Smokers willing or able to stop smoking immediately should initially replace all their cigarettes with the Inhalator and as soon as they are able, reduce the number of cartridges used until they have stopped completely.

Smokers aiming to reduce cigarettes should use the Inhalator, as needed, between smoking episodes to prolong smoke-free intervals and with the intention to reduce smoking as much as possible.

As soon as they are ready smokers should aim to quit smoking completely.

Maximum daily dose: 6 cartridges.

When making a quit attempt behavioural therapy, advice and support will normally improve the success rate. Those who have quit smoking, but are having difficulty discontinuing their Inhalator are recommended to contact their pharmacist or doctor for advice.

Each cartridge can be used for approximately eight 5-minute sessions, with each cartridge lasting approximately 40 minutes of intense use. The more the subject is able to use the inhalator, the easier it will be to achieve maximum reduction of cigarettes and/or quit smoking completely.

Method of administration

The cartridge is inserted into the mouthpiece according to the instructions.

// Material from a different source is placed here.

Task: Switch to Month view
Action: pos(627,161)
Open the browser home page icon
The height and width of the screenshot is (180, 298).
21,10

When a patient draws air into the mouth through the mouthpiece, nicotine is vaporised and absorbed by the buccal mucosa. Minimal nicotine reaches the lungs. The amount of nicotine from a puff is less than that from a cigarette. To compensate for less nicotine delivery from a puff it is necessary to inhale more often than when smoking a cigarette.

The number of cartridges, frequency, puffing/inhalation time and technique does vary between individuals.

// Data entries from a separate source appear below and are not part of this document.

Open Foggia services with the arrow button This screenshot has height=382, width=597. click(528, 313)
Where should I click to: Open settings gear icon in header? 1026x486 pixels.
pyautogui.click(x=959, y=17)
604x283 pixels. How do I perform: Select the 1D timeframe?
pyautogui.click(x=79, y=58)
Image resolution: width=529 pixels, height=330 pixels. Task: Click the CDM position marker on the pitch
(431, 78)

The actual time that the cartridge is active depends on the intensity of use. After about 40 minutes of intense use the maximal dose is achieved and it is about then that the nicotine amounts released from the cartridge begin to fall away, such that the cartridge is rejected by the user.

Special precautions for disposal and other handling

Potential choking hazard: This product contains some small parts. Any unused cartridges should remain in the cartridge tray to minimise the risk of swallowing.

Because of residual nicotine, used cartridges may be a hazard to children, animals and fish and so should never be thrown away or left lying around. They should be kept in the case and disposed of with household rubbish.